[WORK TO COMPLETE] Could you retype the entries exactly as they are?
Segment Open
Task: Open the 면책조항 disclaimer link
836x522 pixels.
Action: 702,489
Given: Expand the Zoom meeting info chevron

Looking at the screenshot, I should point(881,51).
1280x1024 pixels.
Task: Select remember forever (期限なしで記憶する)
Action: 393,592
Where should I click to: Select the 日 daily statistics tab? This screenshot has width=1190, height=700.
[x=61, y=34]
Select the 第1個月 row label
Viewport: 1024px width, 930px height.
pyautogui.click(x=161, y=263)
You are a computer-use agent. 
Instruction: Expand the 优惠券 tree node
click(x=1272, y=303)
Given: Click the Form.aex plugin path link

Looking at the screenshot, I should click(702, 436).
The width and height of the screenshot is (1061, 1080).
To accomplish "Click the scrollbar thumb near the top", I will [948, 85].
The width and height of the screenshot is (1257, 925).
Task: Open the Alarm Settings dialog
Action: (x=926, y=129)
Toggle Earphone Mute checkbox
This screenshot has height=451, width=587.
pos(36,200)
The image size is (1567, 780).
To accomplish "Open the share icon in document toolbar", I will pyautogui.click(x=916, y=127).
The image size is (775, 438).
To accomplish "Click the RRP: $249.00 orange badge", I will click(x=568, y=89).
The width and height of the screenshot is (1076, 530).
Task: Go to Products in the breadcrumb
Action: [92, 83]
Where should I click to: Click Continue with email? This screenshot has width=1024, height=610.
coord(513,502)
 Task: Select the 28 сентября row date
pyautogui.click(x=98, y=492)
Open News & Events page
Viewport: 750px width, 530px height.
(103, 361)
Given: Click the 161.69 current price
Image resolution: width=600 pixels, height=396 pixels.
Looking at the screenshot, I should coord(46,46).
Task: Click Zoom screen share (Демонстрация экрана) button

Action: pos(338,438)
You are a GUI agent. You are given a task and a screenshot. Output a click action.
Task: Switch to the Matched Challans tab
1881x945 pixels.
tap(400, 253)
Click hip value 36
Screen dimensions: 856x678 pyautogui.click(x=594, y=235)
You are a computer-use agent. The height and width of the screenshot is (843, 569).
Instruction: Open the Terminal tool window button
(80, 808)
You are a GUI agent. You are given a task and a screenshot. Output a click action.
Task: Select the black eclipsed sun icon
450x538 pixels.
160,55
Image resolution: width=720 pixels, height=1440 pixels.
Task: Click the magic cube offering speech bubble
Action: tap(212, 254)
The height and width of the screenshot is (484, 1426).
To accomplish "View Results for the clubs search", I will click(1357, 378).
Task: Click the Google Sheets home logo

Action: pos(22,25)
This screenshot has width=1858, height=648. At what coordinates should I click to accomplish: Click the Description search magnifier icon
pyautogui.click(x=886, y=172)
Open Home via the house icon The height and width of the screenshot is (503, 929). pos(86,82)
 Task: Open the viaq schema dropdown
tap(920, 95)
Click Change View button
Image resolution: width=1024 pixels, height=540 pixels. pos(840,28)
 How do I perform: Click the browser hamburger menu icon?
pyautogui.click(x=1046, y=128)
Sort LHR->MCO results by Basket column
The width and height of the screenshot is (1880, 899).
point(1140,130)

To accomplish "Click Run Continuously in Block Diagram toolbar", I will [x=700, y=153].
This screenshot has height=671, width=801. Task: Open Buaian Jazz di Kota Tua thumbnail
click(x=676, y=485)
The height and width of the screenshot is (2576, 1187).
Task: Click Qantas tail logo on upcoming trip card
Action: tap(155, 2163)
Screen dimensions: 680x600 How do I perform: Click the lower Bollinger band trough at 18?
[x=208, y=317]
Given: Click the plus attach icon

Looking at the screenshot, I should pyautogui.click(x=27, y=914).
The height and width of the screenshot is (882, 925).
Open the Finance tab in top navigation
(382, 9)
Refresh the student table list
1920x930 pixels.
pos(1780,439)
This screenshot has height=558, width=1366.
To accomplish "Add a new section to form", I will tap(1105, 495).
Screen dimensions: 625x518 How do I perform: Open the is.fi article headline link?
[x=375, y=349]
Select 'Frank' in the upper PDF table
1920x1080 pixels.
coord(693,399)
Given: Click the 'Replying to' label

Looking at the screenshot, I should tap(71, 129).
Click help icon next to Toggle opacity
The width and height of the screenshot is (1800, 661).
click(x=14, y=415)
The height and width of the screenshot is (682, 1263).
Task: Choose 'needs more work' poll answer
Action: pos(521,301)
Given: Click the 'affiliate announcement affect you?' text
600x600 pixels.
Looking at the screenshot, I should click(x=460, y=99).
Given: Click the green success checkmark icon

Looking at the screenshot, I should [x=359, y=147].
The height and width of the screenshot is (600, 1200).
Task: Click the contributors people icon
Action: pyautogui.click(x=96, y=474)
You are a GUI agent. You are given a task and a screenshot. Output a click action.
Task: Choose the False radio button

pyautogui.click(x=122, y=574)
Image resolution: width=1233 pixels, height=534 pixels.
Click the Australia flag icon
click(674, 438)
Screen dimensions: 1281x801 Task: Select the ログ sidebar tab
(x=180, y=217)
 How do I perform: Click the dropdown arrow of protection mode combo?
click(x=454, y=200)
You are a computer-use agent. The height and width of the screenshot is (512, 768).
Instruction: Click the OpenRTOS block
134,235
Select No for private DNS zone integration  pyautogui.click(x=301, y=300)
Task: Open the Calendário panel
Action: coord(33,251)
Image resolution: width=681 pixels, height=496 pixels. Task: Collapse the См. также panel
Segment Closed
[EXERCISE RESULT]
Task: Open the 면책조항 disclaimer link
836x522 pixels.
Action: 702,489
Given: Expand the Zoom meeting info chevron

Looking at the screenshot, I should point(881,51).
1280x1024 pixels.
Task: Select remember forever (期限なしで記憶する)
Action: 393,592
Where should I click to: Select the 日 daily statistics tab? This screenshot has width=1190, height=700.
[x=61, y=34]
Select the 第1個月 row label
Viewport: 1024px width, 930px height.
pyautogui.click(x=161, y=263)
You are a computer-use agent. 
Instruction: Expand the 优惠券 tree node
click(x=1272, y=303)
Given: Click the Form.aex plugin path link

Looking at the screenshot, I should click(702, 436).
The width and height of the screenshot is (1061, 1080).
To accomplish "Click the scrollbar thumb near the top", I will [948, 85].
The width and height of the screenshot is (1257, 925).
Task: Open the Alarm Settings dialog
Action: (x=926, y=129)
Toggle Earphone Mute checkbox
This screenshot has height=451, width=587.
pos(36,200)
The image size is (1567, 780).
To accomplish "Open the share icon in document toolbar", I will pyautogui.click(x=916, y=127).
The image size is (775, 438).
To accomplish "Click the RRP: $249.00 orange badge", I will click(x=568, y=89).
The width and height of the screenshot is (1076, 530).
Task: Go to Products in the breadcrumb
Action: [92, 83]
Where should I click to: Click Continue with email? This screenshot has width=1024, height=610.
coord(513,502)
 Task: Select the 28 сентября row date
pyautogui.click(x=98, y=492)
Open News & Events page
Viewport: 750px width, 530px height.
(103, 361)
Given: Click the 161.69 current price
Image resolution: width=600 pixels, height=396 pixels.
Looking at the screenshot, I should coord(46,46).
Task: Click Zoom screen share (Демонстрация экрана) button

Action: pos(338,438)
You are a GUI agent. You are given a task and a screenshot. Output a click action.
Task: Switch to the Matched Challans tab
1881x945 pixels.
tap(400, 253)
Click hip value 36
Screen dimensions: 856x678 pyautogui.click(x=594, y=235)
You are a computer-use agent. The height and width of the screenshot is (843, 569).
Instruction: Open the Terminal tool window button
(80, 808)
You are a GUI agent. You are given a task and a screenshot. Output a click action.
Task: Select the black eclipsed sun icon
450x538 pixels.
160,55
Image resolution: width=720 pixels, height=1440 pixels.
Task: Click the magic cube offering speech bubble
Action: tap(212, 254)
The height and width of the screenshot is (484, 1426).
To accomplish "View Results for the clubs search", I will click(1357, 378).
Task: Click the Google Sheets home logo

Action: pos(22,25)
This screenshot has width=1858, height=648. At what coordinates should I click to accomplish: Click the Description search magnifier icon
pyautogui.click(x=886, y=172)
Open Home via the house icon The height and width of the screenshot is (503, 929). pos(86,82)
 Task: Open the viaq schema dropdown
tap(920, 95)
Click Change View button
Image resolution: width=1024 pixels, height=540 pixels. pos(840,28)
 How do I perform: Click the browser hamburger menu icon?
pyautogui.click(x=1046, y=128)
Sort LHR->MCO results by Basket column
The width and height of the screenshot is (1880, 899).
point(1140,130)

To accomplish "Click Run Continuously in Block Diagram toolbar", I will [x=700, y=153].
This screenshot has height=671, width=801. Task: Open Buaian Jazz di Kota Tua thumbnail
click(x=676, y=485)
The height and width of the screenshot is (2576, 1187).
Task: Click Qantas tail logo on upcoming trip card
Action: tap(155, 2163)
Screen dimensions: 680x600 How do I perform: Click the lower Bollinger band trough at 18?
[x=208, y=317]
Given: Click the plus attach icon

Looking at the screenshot, I should pyautogui.click(x=27, y=914).
The height and width of the screenshot is (882, 925).
Open the Finance tab in top navigation
(382, 9)
Refresh the student table list
1920x930 pixels.
pos(1780,439)
This screenshot has height=558, width=1366.
To accomplish "Add a new section to form", I will tap(1105, 495).
Screen dimensions: 625x518 How do I perform: Open the is.fi article headline link?
[x=375, y=349]
Select 'Frank' in the upper PDF table
1920x1080 pixels.
coord(693,399)
Given: Click the 'Replying to' label

Looking at the screenshot, I should tap(71, 129).
Click help icon next to Toggle opacity
The width and height of the screenshot is (1800, 661).
click(x=14, y=415)
The height and width of the screenshot is (682, 1263).
Task: Choose 'needs more work' poll answer
Action: pos(521,301)
Given: Click the 'affiliate announcement affect you?' text
600x600 pixels.
Looking at the screenshot, I should click(x=460, y=99).
Given: Click the green success checkmark icon

Looking at the screenshot, I should [x=359, y=147].
The height and width of the screenshot is (600, 1200).
Task: Click the contributors people icon
Action: pyautogui.click(x=96, y=474)
You are a GUI agent. You are given a task and a screenshot. Output a click action.
Task: Choose the False radio button

pyautogui.click(x=122, y=574)
Image resolution: width=1233 pixels, height=534 pixels.
Click the Australia flag icon
click(674, 438)
Screen dimensions: 1281x801 Task: Select the ログ sidebar tab
(x=180, y=217)
 How do I perform: Click the dropdown arrow of protection mode combo?
click(x=454, y=200)
You are a computer-use agent. The height and width of the screenshot is (512, 768).
Instruction: Click the OpenRTOS block
134,235
Select No for private DNS zone integration  pyautogui.click(x=301, y=300)
Task: Open the Calendário panel
Action: coord(33,251)
Image resolution: width=681 pixels, height=496 pixels. Task: Collapse the См. также panel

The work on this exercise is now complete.